Here's a different kind of All-NBA team: One that could actually exist, and probably does if you believe in the theory of the multiverse. To build this team, we're going to consider the actual roles a typical roster needs filled, and we're going to operate under the same salary constraints as an NBA general manager, though in this case we'll let him spend up to the tax apron of $75.7 million. In fact, the roster we've compiled would cost about $75.2 million in 2013-14 salary.
This 14-man All-NBA team not only recognizes some of the best and varied role players who populate the NBA, but also appreciates those who provide fair value in terms of salary. Fit is essential, so the type of players higher on the roster hierarchy will impact the kind of players we slot lower down.

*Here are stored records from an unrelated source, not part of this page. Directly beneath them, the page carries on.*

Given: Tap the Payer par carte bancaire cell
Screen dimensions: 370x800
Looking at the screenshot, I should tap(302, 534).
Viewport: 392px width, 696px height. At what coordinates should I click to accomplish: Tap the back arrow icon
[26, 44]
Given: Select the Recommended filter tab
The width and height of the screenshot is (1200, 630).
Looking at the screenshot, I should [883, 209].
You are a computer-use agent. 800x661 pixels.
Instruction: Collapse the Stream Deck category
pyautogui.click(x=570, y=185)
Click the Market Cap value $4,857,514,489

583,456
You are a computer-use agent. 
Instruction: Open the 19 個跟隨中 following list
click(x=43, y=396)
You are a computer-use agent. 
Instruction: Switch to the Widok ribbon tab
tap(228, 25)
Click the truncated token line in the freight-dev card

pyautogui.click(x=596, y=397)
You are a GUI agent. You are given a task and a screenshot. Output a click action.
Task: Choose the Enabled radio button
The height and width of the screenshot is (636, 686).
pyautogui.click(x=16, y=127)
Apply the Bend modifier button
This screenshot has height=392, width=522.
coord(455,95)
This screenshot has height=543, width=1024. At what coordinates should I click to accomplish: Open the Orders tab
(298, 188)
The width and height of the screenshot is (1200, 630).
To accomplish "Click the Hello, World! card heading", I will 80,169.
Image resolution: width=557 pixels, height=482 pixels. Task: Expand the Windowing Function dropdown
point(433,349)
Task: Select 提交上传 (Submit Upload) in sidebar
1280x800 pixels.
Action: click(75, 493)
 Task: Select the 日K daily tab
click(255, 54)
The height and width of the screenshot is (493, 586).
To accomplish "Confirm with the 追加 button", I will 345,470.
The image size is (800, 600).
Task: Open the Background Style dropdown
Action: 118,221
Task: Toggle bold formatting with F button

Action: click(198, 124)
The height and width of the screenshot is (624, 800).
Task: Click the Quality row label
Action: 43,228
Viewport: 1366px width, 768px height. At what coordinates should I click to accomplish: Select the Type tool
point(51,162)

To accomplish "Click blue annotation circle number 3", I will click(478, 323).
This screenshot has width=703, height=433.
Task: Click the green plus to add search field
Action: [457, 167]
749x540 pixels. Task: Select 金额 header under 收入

Foundation Player: LeBron James
Kevin Durant is the deserved MVP this season, but if we were drafting the NBA from scratch right now, who would the team with the top pick select? The answer to that hypothetical question no longer defaults to James. Nevertheless, you can't surpass a player who has been the best in the game for so long based on one season. Think of it like this: In 1997, Karl Malone outpointed Michael Jordan in the MVP balloting. Did that mean he had surpassed Jordan as the game's best player? That's why James gets the nod.
Running Mate: Kevin Love
Love deserves to be recognized for the expansion of his game this season. He's as lethal as ever from deep, but also has been very good on the block, in passing the ball and as an elite rebounder. As a running mate for James, it's a perfect skill set. Love's 19.8 WARP ranks behind only Durant and James. And, not for nothing, Love's price tag of $14.7 million for this season is appropriate for a second star on a championship roster.